Exercise – Your answer must match the material exactly, line for line.

Exercise inputs –
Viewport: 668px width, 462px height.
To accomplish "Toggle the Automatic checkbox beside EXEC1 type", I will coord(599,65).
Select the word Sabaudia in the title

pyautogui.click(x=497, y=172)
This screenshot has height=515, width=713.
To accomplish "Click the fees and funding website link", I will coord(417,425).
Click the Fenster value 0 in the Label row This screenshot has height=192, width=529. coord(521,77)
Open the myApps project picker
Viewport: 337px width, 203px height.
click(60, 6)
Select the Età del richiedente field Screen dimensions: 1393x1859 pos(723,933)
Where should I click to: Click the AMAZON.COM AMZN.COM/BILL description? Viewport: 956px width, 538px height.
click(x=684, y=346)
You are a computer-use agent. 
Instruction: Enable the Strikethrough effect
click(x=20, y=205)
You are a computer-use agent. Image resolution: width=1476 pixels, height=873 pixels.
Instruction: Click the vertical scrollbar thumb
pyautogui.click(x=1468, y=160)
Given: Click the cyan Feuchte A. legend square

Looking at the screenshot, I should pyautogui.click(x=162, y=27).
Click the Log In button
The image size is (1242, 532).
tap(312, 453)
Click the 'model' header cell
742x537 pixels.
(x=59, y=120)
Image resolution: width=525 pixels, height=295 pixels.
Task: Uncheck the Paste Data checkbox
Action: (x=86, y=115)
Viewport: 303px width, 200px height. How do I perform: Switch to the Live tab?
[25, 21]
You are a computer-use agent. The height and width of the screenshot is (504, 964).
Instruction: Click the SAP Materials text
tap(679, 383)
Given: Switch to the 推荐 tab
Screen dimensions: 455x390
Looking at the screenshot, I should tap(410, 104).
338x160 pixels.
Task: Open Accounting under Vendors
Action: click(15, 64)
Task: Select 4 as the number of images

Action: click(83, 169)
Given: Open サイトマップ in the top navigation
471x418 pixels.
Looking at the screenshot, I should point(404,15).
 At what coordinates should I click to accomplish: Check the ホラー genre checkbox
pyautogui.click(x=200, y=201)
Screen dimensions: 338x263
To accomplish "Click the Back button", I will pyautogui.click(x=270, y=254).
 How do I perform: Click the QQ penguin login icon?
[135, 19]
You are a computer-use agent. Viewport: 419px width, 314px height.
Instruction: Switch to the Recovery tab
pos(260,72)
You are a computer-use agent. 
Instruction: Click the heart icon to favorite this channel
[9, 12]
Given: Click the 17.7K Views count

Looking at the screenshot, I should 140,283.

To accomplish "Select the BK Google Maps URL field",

Output below –
Viewport: 668px width, 462px height.
To accomplish "Toggle the Automatic checkbox beside EXEC1 type", I will coord(599,65).
Select the word Sabaudia in the title

pyautogui.click(x=497, y=172)
This screenshot has height=515, width=713.
To accomplish "Click the fees and funding website link", I will coord(417,425).
Click the Fenster value 0 in the Label row This screenshot has height=192, width=529. coord(521,77)
Open the myApps project picker
Viewport: 337px width, 203px height.
click(60, 6)
Select the Età del richiedente field Screen dimensions: 1393x1859 pos(723,933)
Where should I click to: Click the AMAZON.COM AMZN.COM/BILL description? Viewport: 956px width, 538px height.
click(x=684, y=346)
You are a computer-use agent. 
Instruction: Enable the Strikethrough effect
click(x=20, y=205)
You are a computer-use agent. Image resolution: width=1476 pixels, height=873 pixels.
Instruction: Click the vertical scrollbar thumb
pyautogui.click(x=1468, y=160)
Given: Click the cyan Feuchte A. legend square

Looking at the screenshot, I should pyautogui.click(x=162, y=27).
Click the Log In button
The image size is (1242, 532).
tap(312, 453)
Click the 'model' header cell
742x537 pixels.
(x=59, y=120)
Image resolution: width=525 pixels, height=295 pixels.
Task: Uncheck the Paste Data checkbox
Action: (x=86, y=115)
Viewport: 303px width, 200px height. How do I perform: Switch to the Live tab?
[25, 21]
You are a computer-use agent. The height and width of the screenshot is (504, 964).
Instruction: Click the SAP Materials text
tap(679, 383)
Given: Switch to the 推荐 tab
Screen dimensions: 455x390
Looking at the screenshot, I should tap(410, 104).
338x160 pixels.
Task: Open Accounting under Vendors
Action: click(15, 64)
Task: Select 4 as the number of images

Action: click(83, 169)
Given: Open サイトマップ in the top navigation
471x418 pixels.
Looking at the screenshot, I should point(404,15).
 At what coordinates should I click to accomplish: Check the ホラー genre checkbox
pyautogui.click(x=200, y=201)
Screen dimensions: 338x263
To accomplish "Click the Back button", I will pyautogui.click(x=270, y=254).
 How do I perform: Click the QQ penguin login icon?
[135, 19]
You are a computer-use agent. Viewport: 419px width, 314px height.
Instruction: Switch to the Recovery tab
pos(260,72)
You are a computer-use agent. 
Instruction: Click the heart icon to favorite this channel
[9, 12]
Given: Click the 17.7K Views count

Looking at the screenshot, I should 140,283.

To accomplish "Select the BK Google Maps URL field",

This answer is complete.